EXTRACT PROVIDED START

New blood pressure guidelines may lead to under treatment of older adults
Approximately one-third of U.S. adults have hypertension (or high blood pressure). Treatment of this condition is essential to the prevention of cardiovascular disease (CVD), the #1 killer of both men and women in the country. In 2014, the Joint National Committee (JNC) released the eighth update to the blood pressure guidelines (JNC8P). These guidelines included a controversial decision to change the blood pressure goal for adults 60 years of age or older. The JNC8P guidelines set a less stringent goal blood pressure of < 150/90 mmHg for individuals 60 years of age or older compared to the previous <140/90 mmHg goal. The guidelines also encouraged a more lenient goal for those with chronic kidney disease (CKD) or diabetes of < 140/90 mmHg (the previous goal was < 130/90 mmHg).
Michael Miedema, MD of the Minneapolis Heart Institute Foundation and principal investigator in a recently published study said, "The concern surrounding less stringent guidelines is that under treatment of hypertension may lead to an increase in the risk for heart attacks and strokes. One of the main risk factors for CVD is age, so under treating older adults may lead to a significant increase in CVD events. This study has helped us understand the potential magnitude of the impact of these new guidelines."

EXTRACT PROVIDED END
DATA PROVIDED START

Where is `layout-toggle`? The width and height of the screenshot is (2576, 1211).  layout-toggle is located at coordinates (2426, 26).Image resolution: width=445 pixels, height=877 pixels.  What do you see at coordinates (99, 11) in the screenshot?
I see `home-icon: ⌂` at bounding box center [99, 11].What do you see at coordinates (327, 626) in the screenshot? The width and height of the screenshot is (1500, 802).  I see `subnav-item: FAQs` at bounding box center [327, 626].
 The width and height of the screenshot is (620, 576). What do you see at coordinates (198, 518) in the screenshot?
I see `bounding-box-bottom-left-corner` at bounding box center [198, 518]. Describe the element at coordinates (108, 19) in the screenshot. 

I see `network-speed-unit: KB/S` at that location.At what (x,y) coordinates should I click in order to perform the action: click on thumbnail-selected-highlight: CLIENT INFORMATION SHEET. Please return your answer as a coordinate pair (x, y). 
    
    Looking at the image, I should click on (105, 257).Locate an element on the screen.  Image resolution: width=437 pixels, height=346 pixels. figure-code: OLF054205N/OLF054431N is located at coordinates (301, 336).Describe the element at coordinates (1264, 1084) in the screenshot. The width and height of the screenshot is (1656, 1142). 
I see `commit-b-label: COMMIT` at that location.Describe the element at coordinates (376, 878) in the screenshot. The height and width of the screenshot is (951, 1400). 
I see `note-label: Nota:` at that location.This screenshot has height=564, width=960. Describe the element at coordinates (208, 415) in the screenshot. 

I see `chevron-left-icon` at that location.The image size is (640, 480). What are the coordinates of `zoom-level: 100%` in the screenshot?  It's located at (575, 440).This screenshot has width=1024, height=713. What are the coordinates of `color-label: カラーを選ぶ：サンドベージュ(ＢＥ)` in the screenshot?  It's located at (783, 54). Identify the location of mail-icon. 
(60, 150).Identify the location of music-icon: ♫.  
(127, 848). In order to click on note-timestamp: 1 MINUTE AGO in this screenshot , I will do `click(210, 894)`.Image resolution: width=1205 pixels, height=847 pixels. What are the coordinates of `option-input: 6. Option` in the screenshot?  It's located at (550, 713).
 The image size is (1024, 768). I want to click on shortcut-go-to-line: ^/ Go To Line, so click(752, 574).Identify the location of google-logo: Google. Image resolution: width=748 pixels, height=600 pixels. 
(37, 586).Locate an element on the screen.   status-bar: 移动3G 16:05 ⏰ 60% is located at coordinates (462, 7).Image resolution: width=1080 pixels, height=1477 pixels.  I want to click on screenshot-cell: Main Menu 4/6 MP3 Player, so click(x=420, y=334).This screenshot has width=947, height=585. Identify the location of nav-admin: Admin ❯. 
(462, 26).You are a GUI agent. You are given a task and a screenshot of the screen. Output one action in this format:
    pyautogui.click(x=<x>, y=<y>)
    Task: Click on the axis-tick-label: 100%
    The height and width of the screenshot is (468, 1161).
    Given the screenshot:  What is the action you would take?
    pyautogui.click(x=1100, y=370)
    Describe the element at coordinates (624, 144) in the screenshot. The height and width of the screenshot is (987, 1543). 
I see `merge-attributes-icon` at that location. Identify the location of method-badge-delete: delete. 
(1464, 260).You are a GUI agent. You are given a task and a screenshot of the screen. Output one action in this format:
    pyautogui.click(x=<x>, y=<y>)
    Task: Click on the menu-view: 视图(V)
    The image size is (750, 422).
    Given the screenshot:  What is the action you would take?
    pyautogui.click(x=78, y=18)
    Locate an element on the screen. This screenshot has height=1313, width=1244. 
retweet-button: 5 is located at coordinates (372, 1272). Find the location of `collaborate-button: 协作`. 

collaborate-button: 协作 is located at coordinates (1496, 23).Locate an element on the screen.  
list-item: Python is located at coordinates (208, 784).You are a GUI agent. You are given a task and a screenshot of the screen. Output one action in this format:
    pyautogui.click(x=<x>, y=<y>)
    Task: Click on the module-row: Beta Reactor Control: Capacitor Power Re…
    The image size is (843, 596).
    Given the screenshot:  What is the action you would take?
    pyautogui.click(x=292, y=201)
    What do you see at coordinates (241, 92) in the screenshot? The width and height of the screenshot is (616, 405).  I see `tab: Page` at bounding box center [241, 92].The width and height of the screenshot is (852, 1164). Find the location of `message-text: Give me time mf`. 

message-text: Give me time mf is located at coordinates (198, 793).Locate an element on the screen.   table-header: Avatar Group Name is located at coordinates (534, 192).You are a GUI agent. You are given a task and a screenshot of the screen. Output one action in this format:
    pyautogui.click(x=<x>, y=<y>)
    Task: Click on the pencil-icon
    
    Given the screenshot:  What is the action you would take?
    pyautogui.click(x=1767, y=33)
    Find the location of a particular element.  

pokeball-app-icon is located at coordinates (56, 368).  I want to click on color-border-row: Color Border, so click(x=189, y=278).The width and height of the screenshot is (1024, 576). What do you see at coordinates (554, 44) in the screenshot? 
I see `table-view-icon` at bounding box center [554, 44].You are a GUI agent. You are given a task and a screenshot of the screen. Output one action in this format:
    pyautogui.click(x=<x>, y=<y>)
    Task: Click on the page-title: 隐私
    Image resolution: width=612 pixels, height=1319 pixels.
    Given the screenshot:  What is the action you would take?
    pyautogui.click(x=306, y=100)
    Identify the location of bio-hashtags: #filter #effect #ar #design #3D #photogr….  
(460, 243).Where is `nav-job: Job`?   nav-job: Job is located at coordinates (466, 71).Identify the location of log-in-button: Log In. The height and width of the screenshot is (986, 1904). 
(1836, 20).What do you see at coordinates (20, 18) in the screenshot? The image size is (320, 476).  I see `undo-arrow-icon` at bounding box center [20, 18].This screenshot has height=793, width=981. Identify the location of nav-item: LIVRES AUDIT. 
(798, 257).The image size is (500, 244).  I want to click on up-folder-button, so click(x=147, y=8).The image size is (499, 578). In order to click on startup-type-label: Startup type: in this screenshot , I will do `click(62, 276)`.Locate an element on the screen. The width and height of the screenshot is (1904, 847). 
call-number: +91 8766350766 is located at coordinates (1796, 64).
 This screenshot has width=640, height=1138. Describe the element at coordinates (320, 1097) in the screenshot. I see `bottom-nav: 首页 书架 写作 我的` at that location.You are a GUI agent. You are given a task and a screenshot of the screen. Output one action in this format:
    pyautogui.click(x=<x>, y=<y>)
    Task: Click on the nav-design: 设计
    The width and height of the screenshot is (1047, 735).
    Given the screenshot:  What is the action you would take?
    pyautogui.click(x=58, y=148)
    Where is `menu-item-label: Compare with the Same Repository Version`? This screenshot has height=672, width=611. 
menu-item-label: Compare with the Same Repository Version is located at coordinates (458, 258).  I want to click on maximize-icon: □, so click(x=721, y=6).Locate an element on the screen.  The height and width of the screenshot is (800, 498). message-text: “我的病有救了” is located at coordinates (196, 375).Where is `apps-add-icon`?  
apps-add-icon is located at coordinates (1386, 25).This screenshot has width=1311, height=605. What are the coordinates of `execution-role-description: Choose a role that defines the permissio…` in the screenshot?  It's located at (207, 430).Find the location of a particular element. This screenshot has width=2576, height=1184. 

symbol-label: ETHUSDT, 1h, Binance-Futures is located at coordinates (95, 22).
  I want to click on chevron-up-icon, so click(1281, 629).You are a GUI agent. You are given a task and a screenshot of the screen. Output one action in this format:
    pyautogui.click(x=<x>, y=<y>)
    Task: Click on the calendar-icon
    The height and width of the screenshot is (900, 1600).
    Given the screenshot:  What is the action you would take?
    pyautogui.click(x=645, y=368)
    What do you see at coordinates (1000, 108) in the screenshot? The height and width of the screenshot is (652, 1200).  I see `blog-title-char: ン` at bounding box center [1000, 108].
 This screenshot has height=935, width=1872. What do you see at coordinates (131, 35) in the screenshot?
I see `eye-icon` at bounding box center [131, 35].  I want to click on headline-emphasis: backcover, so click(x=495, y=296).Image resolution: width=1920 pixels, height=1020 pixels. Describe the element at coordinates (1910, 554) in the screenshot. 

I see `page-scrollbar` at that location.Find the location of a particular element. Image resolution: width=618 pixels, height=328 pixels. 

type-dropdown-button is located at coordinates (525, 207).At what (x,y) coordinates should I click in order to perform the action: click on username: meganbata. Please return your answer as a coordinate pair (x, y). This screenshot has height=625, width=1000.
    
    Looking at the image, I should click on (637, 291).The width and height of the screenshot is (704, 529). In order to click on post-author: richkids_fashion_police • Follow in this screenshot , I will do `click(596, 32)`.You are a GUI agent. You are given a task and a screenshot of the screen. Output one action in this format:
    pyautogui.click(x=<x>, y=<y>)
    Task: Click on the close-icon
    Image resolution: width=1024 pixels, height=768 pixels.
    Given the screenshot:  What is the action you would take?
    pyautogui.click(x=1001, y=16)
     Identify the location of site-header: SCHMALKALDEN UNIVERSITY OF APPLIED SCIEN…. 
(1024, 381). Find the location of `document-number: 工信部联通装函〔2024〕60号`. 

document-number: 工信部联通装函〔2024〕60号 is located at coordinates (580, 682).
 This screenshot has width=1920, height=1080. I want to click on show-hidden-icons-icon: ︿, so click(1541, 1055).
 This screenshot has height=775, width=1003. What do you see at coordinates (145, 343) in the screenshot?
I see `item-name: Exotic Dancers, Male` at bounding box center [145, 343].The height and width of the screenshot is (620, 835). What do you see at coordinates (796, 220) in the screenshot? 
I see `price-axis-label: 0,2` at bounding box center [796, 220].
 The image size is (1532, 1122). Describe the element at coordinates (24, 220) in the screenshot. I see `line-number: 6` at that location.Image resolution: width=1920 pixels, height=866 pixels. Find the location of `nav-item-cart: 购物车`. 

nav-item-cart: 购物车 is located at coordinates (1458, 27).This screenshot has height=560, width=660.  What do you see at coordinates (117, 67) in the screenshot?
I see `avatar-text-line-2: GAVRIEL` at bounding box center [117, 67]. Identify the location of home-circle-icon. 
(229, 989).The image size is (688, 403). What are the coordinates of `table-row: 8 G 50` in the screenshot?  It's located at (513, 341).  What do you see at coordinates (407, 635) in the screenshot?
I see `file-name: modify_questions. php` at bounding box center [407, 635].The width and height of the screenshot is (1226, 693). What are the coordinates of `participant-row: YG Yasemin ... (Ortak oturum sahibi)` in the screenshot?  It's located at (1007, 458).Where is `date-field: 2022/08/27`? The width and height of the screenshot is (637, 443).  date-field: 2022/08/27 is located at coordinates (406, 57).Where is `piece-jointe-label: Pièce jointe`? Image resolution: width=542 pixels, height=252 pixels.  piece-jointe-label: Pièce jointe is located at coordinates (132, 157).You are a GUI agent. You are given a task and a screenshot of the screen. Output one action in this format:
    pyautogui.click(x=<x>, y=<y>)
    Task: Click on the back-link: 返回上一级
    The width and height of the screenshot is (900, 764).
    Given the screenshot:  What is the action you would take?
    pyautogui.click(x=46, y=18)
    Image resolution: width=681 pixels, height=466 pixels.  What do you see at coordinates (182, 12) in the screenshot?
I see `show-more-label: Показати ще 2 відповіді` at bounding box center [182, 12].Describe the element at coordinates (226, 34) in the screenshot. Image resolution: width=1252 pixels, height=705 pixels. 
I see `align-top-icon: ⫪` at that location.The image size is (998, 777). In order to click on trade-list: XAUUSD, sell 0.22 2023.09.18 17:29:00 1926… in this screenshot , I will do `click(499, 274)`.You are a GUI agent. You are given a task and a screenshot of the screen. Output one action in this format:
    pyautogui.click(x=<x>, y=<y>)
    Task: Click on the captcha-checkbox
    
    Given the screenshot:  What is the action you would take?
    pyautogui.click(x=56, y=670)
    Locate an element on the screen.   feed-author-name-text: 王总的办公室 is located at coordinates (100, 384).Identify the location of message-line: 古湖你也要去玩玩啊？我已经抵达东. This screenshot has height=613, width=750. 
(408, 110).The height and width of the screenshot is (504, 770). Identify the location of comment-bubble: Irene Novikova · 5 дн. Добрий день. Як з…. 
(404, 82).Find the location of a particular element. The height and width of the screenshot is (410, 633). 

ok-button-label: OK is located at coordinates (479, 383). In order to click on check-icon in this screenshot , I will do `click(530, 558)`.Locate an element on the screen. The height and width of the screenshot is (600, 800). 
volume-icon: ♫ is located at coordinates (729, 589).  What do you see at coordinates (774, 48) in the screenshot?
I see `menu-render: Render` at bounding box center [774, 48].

DATA PROVIDED END

# EXPLORE THE MATERIAL
A. List every abbreviation that the article on blood pressure guidelines defines in parentheses, along with what each one stands for.
B. Using the article on blood pressure guidelines, explain in one to three sentences why under-treating older adults could lead to a significant increase in CVD events.
C. Continue the article on blood pressure guidelines, starting after its last sentence.

# RESPONSES PER TASK
A.
CVD: cardiovascular disease
JNC: Joint National Committee
JNC8P: the eighth update to the blood pressure guidelines
CKD: chronic kidney disease

B. Less stringent guidelines may lead to under-treatment of hypertension, which may raise the risk of heart attacks and strokes. Age is one of the main risk factors for CVD, so under-treating older adults may significantly increase CVD events.

C.
The study reviewed the Atherosclerosis Risk in Communities (ARIC) cohort, a longitudinal study of cardiovascular disease sponsored by the National Heart, Lung, and Blood Institute, to understand the prevalence of blood pressure control and use of antihypertensive medications in aging black and white individuals. Of the over 6,000 individuals included in the study, findings suggest that 16.6 percent (approximately 1 in 6) of participants would be reclassified as having "at goal" blood pressure under the new guidelines with rates similar across black and white individuals. According to Dr. Miedema, "The less stringent blood pressure goals will increase the number who are 'at goal,' indicating to the patient and their primary care provider that treatment is not indicated when in fact treatment of their mildly elevated blood pressure may reduce their risk for a heart attack and stroke." Additionally, the study also revealed that, despite more lenient goals and frequent use of antihypertensive medications, more than 20 percent of the aging cohort remained above JNC8P goals. Dr. Miedema commented, "Our study showed that 1 in 5 adults were not at goal blood pressure by either new or older guidelines. Regardless of what the exact blood pressure goal should be, we clearly need to continue efforts at improving the detection and control of hypertension."
Full study findings have been published online in Hypertension and will be published in print in the September 2015 issue of Hypertension.